# What you are asked to do
Format the lines below as a Markdown table with the columns Row and Line, numbering each row and leaving out blank lines. Begin at the line that contains "Open the curly braces icon in sidebar" and stop after the line that contains "Action: tap(247, 734)".

(Stored records)
-------
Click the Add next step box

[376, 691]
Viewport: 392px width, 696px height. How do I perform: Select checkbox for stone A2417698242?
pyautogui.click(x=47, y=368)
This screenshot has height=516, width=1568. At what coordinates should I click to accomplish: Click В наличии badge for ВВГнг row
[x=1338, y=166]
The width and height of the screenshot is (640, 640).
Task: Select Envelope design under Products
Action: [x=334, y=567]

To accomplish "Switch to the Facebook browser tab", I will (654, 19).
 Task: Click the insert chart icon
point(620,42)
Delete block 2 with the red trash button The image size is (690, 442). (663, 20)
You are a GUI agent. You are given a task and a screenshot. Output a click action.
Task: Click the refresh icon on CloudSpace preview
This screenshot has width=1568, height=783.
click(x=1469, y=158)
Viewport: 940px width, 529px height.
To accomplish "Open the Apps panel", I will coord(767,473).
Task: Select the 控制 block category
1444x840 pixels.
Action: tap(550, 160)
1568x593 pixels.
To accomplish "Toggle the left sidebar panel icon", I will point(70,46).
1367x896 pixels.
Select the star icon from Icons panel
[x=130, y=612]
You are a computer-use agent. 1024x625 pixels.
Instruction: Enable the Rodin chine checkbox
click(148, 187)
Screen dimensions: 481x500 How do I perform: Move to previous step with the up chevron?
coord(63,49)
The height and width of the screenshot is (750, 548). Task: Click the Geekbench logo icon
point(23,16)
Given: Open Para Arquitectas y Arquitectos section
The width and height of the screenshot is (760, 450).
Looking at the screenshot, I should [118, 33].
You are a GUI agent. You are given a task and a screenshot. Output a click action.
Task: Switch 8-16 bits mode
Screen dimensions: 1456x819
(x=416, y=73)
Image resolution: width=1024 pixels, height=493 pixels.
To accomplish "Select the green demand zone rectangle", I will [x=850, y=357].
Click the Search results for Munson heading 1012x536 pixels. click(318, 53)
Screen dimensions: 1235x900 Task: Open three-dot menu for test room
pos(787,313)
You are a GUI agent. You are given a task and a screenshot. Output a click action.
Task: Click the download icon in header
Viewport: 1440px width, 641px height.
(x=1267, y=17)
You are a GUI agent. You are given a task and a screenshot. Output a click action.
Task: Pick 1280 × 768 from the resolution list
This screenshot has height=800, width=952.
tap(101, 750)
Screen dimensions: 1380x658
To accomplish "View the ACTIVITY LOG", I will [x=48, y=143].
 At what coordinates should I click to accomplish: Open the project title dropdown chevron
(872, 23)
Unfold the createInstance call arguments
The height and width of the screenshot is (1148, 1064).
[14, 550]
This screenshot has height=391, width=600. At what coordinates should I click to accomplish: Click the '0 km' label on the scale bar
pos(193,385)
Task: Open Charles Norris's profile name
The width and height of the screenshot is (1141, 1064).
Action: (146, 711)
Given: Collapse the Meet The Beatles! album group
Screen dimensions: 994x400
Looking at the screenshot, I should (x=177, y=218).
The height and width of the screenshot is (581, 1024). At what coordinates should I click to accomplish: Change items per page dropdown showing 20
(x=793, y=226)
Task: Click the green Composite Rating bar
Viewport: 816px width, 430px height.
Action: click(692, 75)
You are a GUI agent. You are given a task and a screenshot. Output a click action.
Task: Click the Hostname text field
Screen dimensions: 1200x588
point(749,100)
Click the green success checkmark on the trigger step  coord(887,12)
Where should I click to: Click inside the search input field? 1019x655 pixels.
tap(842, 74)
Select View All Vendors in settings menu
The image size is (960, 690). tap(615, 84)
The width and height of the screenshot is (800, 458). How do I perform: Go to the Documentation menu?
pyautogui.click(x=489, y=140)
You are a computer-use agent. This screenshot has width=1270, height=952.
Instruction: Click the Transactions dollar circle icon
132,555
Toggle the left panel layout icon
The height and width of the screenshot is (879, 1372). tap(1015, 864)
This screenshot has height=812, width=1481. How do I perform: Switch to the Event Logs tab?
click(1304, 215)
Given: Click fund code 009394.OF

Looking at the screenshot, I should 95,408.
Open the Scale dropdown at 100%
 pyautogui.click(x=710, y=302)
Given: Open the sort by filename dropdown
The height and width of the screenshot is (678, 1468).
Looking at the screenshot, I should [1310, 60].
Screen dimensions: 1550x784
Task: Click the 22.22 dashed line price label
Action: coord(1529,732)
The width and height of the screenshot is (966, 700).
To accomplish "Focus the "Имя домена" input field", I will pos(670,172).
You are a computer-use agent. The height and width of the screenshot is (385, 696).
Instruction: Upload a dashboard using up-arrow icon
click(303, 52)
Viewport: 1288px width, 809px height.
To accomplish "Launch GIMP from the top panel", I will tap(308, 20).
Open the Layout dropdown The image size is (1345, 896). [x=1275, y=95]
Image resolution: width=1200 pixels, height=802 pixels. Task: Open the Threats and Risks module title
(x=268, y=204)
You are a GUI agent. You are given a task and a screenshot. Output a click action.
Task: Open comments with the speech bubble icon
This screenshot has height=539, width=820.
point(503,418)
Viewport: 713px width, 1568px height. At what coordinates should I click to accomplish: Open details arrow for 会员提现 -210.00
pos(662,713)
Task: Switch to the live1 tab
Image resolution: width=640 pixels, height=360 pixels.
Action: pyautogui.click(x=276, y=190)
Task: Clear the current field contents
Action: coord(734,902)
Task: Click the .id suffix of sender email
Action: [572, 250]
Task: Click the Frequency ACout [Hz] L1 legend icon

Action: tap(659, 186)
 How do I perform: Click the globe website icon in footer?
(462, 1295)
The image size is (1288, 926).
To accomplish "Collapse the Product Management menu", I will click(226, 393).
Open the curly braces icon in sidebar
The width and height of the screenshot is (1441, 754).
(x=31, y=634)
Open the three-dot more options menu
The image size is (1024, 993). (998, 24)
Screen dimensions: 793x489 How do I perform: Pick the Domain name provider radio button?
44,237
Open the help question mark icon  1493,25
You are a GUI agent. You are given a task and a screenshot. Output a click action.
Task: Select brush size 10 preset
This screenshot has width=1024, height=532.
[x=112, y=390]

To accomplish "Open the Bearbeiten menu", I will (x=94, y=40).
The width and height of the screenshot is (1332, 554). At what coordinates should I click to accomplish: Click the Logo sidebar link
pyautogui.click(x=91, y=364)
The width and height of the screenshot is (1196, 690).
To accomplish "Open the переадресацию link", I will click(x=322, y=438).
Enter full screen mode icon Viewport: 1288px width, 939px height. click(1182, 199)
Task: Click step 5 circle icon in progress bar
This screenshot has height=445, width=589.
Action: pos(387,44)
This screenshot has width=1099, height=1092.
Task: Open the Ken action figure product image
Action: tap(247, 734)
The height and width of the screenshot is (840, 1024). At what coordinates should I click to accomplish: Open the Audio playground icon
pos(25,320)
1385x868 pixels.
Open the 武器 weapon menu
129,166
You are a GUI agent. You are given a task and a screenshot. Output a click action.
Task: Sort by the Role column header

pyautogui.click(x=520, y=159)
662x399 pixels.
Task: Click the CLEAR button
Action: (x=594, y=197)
-------
# Full response
| Row | Line |
|---|---|
| 1 | Open the curly braces icon in sidebar |
| 2 | The width and height of the screenshot is (1441, 754). |
| 3 | (x=31, y=634) |
| 4 | Open the three-dot more options menu |
| 5 | The image size is (1024, 993). (998, 24) |
| 6 | Screen dimensions: 793x489 How do I perform: Pick the Domain name provider radio button? |
| 7 | 44,237 |
| 8 | Open the help question mark icon  1493,25 |
| 9 | You are a GUI agent. You are given a task and a screenshot. Output a click action. |
| 10 | Task: Select brush size 10 preset |
| 11 | This screenshot has width=1024, height=532. |
| 12 | [x=112, y=390] |
| 13 | To accomplish "Open the Bearbeiten menu", I will (x=94, y=40). |
| 14 | The width and height of the screenshot is (1332, 554). At what coordinates should I click to accomplish: Click the Logo sidebar link |
| 15 | pyautogui.click(x=91, y=364) |
| 16 | The width and height of the screenshot is (1196, 690). |
| 17 | To accomplish "Open the переадресацию link", I will click(x=322, y=438). |
| 18 | Enter full screen mode icon Viewport: 1288px width, 939px height. click(1182, 199) |
| 19 | Task: Click step 5 circle icon in progress bar |
| 20 | This screenshot has height=445, width=589. |
| 21 | Action: pos(387,44) |
| 22 | This screenshot has width=1099, height=1092. |
| 23 | Task: Open the Ken action figure product image |
| 24 | Action: tap(247, 734) |